● Problem requirements
Show, from the records below, all lines that contain the word "Collapse".

┄┄┄┄┄┄┄┄┄┄┄┄┄┄┄┄┄┄┄┄

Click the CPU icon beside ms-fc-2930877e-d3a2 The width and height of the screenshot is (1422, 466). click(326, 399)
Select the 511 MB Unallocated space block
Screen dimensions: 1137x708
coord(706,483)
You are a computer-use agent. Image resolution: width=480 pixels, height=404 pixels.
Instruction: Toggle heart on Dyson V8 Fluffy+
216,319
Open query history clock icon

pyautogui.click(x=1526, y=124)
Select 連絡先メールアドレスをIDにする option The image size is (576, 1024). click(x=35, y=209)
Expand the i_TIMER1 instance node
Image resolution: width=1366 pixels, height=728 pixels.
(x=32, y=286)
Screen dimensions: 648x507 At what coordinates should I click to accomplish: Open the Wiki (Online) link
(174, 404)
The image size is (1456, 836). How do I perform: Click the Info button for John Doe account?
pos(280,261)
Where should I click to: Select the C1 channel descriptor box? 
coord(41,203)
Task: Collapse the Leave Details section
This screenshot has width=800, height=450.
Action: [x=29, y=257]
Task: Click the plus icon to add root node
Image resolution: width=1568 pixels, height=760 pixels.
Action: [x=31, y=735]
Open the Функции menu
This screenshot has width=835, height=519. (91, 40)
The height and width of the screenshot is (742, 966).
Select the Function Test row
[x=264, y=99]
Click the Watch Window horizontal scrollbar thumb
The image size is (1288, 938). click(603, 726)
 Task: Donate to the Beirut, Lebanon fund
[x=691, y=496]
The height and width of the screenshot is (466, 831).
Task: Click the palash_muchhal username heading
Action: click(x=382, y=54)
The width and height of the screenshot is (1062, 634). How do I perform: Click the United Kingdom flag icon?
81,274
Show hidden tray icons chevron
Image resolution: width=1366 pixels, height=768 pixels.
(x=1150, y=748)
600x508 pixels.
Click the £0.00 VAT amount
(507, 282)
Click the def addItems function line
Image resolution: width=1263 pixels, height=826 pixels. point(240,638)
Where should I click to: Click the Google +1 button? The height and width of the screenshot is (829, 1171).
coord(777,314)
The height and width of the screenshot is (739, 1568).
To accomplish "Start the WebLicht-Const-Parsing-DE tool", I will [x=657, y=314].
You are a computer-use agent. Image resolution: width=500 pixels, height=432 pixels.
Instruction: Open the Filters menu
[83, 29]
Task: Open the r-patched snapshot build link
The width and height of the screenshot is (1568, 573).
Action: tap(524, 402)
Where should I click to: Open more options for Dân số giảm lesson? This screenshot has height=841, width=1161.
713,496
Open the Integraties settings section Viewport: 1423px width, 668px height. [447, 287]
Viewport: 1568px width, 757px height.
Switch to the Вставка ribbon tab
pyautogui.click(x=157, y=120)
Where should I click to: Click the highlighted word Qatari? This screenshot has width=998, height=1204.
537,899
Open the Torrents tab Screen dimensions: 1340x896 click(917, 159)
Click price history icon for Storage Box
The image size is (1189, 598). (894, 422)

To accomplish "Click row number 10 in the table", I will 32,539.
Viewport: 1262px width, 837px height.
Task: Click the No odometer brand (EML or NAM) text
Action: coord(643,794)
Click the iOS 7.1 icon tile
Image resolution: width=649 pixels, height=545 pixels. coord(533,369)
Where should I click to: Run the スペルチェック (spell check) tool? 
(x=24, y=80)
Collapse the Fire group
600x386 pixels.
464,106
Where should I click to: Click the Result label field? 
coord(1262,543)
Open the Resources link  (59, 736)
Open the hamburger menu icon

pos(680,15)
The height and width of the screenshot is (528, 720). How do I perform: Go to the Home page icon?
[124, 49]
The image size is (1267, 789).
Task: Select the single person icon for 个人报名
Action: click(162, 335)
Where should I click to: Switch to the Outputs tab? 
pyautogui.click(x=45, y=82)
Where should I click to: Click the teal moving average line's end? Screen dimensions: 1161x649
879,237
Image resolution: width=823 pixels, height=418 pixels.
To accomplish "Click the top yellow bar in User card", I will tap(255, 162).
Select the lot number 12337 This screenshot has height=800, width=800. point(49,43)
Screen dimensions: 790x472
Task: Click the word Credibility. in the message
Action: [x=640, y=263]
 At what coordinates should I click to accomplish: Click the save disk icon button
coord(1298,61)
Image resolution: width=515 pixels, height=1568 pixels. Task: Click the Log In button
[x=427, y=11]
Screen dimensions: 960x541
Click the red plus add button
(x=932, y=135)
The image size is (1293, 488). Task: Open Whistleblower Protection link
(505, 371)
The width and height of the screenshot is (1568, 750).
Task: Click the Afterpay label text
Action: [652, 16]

┄┄┄┄┄┄┄┄┄┄┄┄┄┄┄┄┄┄┄┄

● Response for this exercise
Task: Collapse the Leave Details section
Collapse the Fire group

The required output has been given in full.